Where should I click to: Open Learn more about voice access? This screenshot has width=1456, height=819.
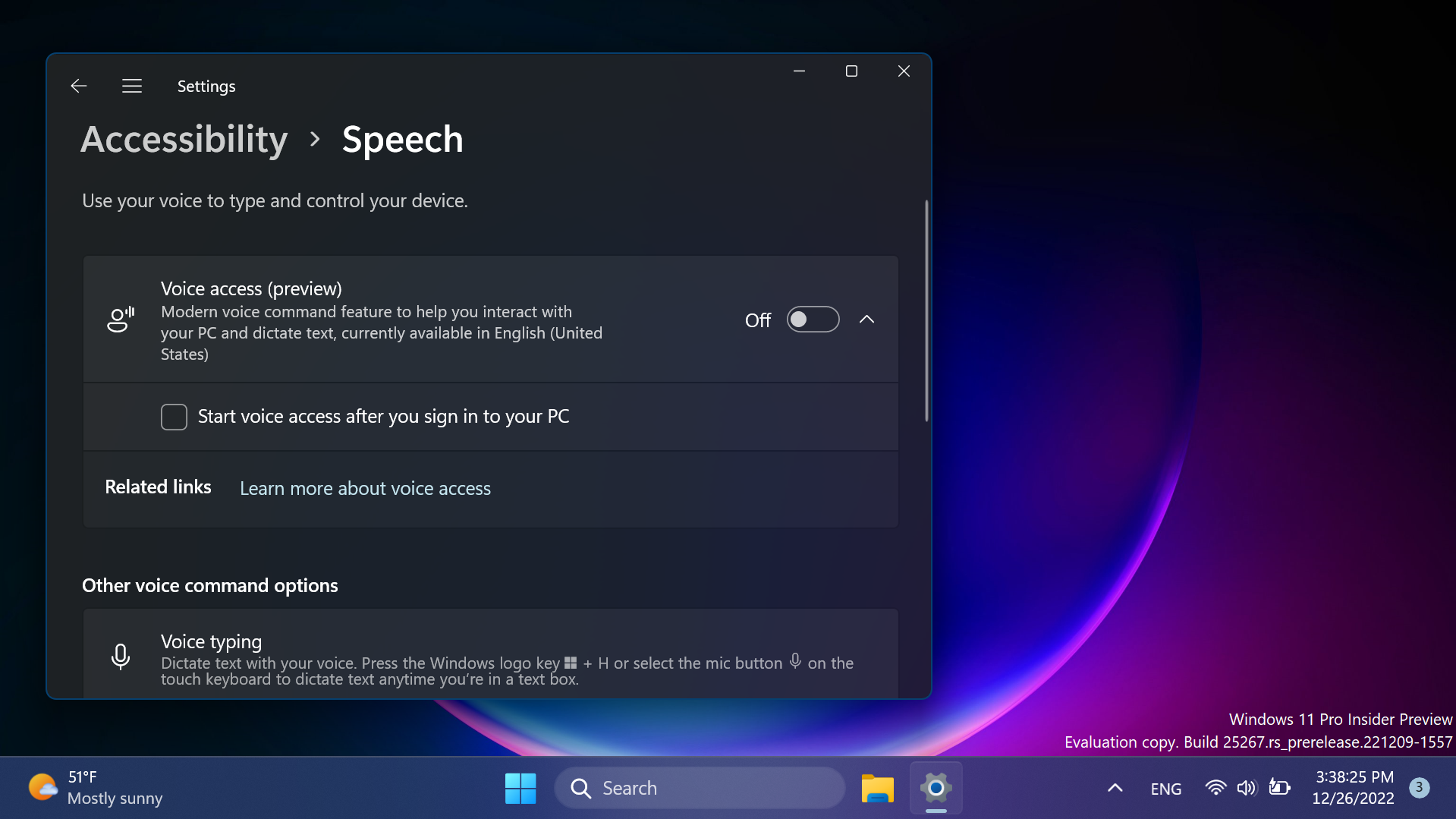(365, 488)
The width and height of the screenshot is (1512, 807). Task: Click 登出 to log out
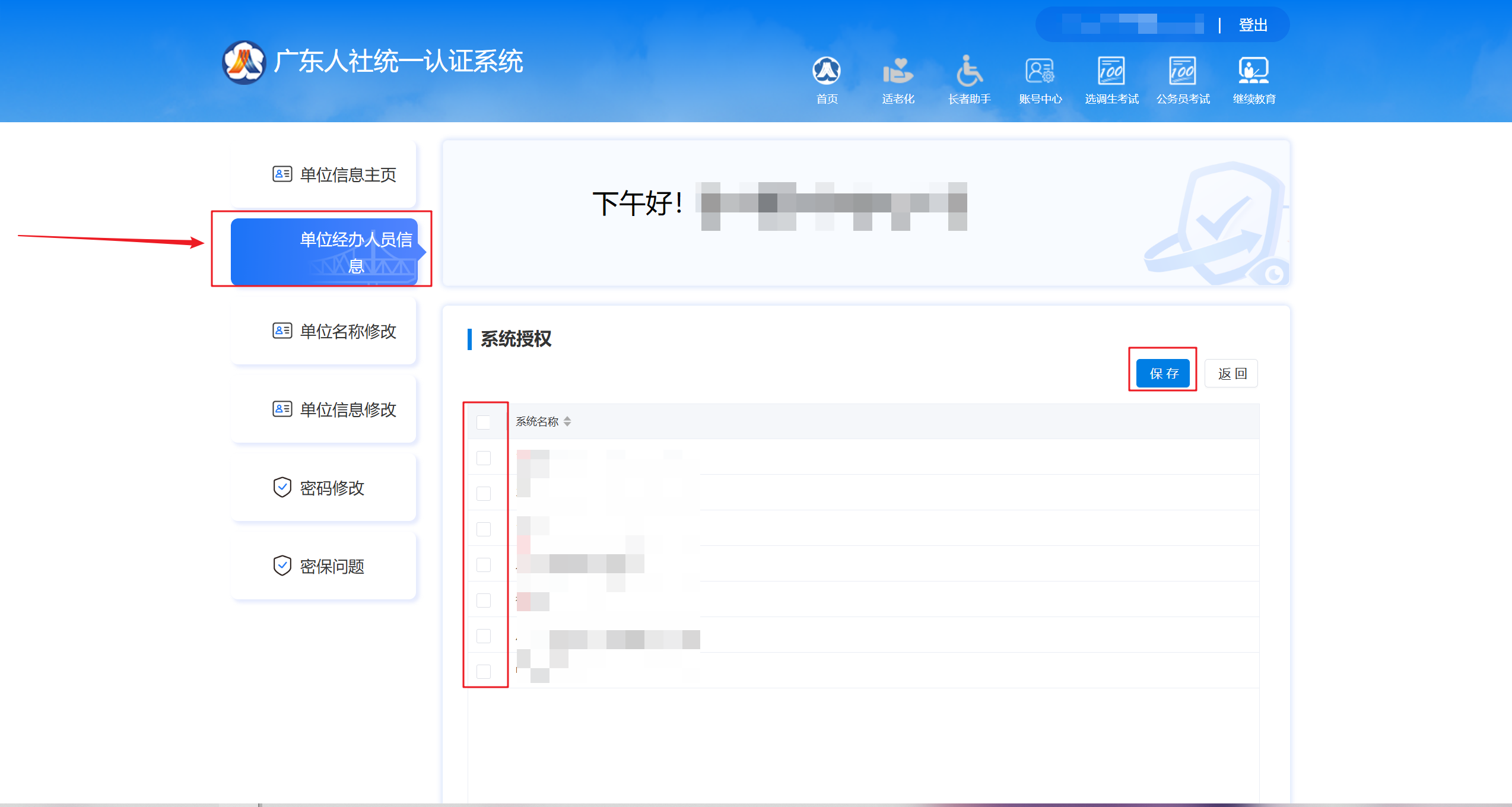click(1253, 25)
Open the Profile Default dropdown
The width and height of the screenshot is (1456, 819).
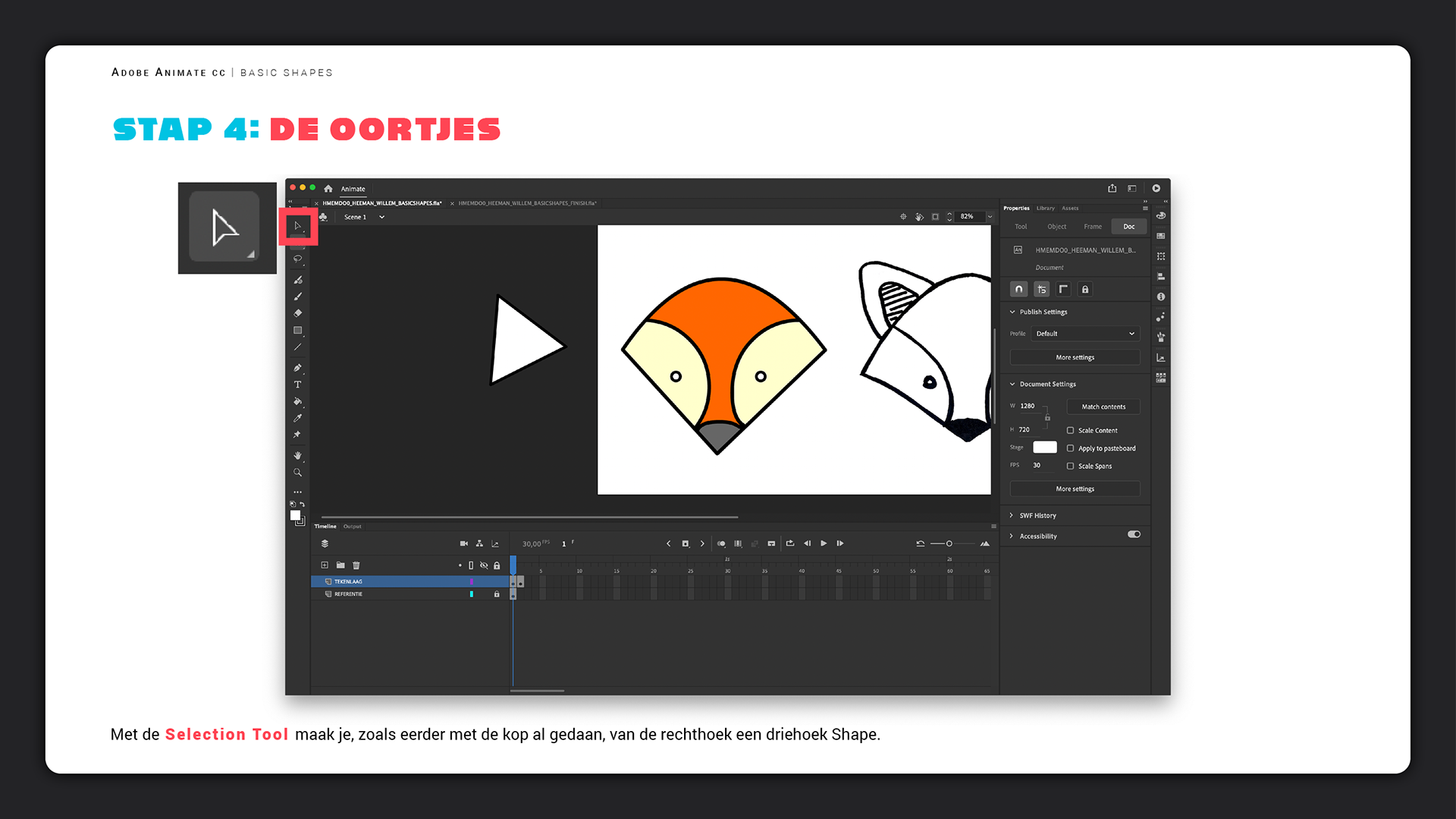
####
# Exercise directions
Without any pictures, return the entries exactly as given.

# Your response
Where should I click to: Open Learn more about voice access? This screenshot has width=1456, height=819.
(365, 488)
The width and height of the screenshot is (1512, 807). Task: Click 登出 to log out
click(1253, 25)
Open the Profile Default dropdown
The width and height of the screenshot is (1456, 819).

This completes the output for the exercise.